Years later when I began to record family events in diary form, my mother most faithfully reconstructed that night at Sarıyer – the night when a small, inquisitive boy first discovered the cold breath of insecurity.
My mother was the first to break the little silence.
‘Selling the business?’ she said, bewilderment in her voice as though powerless to understand what strange force was driving my father.
‘It is necessary to sell it, if we are to survive at all. When my father died I had hopes of reviving the business on a large scale but, as you all know very well, events were against me. Oh, it is impossible to explain all these things to you and make you understand. There are so many difficulties, labour, export, bad representation abroad; now the war in Europe writes
finis
to all my hopes of markets there. If Turkey comes in – and in my opinion she will – I shall have to go. Ahmet will go and who will look after things here? It is better to get rid of it now, and if one day I come back – well, with our name it is easy to build the business again.’

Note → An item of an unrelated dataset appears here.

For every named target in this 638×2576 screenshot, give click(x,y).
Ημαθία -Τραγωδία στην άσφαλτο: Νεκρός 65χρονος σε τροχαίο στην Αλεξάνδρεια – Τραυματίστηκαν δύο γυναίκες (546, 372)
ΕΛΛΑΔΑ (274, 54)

Again there was that frightening silence, a grim, uneasy sort of silence that paralysed me. These conversations were the first hint of the changes that were to come. I was tearful standing there, insecure and wishing passionately for life to stay as it was now – no, not as it was now, but as it had been yesterday when I had gone fishing with my uncle, helping pull in the mackerel and we had rowed home singing, under an evening sky.
This time it was my grandmother who broke the silence, obstinate, wayward, still indomitable.
‘Because you may be called to the war, Hüsnü,’ she said – ‘and I must say the possibility seems remote to me, although no doubt you think me a stupid old woman – it still seems drastic to sell your business. Your father and your grandfather built that business and surely this war which you talk about cannot interfere with the selling of our carpets to Persia and Europe. There must still be people left in the world who appreciate beauty.’
She was answered by a shout of laughter from my father, strange laughter that sent little shivers down the spine. He said: ‘Mother, I kiss your hand and have a great respect for you and I know you will forgive me if I say you are talking nonsense. When Turkey is in this war nobody will care about our carpets or the business my grandfather built so diligently.’
‘Very well then, Hüsnü,’ declared my grandmother, unexpectedly capitulating. ‘I do not understand why this war can make so much difference but you are a man and know these things better than I, so sell your business if you wish but leave me my home, if you please.’
My father sighed heavily, the sound ghostly and distinct through the vine. Perhaps his eyes appealed to my uncle, for presently I heard the deep voice of Uncle Ahmet saying: ‘Hüsnü is right, mother. You must let him sell that barn of a house and find a smaller one and you must get in supplies of food. Prices are rising, the peasants beginning to hoard their wheat. It is better to provide now against the day when the shops may be empty and you and my sister Şevkiye have to look after yourselves.’
‘I wish I knew why we are all so gloomy,’ said my grandmother, ‘and why we have to look after ourselves. Where will Hüsnü be?’
‘God knows,’ said my uncle feelingly.
‘Even if he goes,’ continued my grandmother, determined to be fractious, ‘he will be an officer and will be able to send us many things. He will surely not see his family hungry.’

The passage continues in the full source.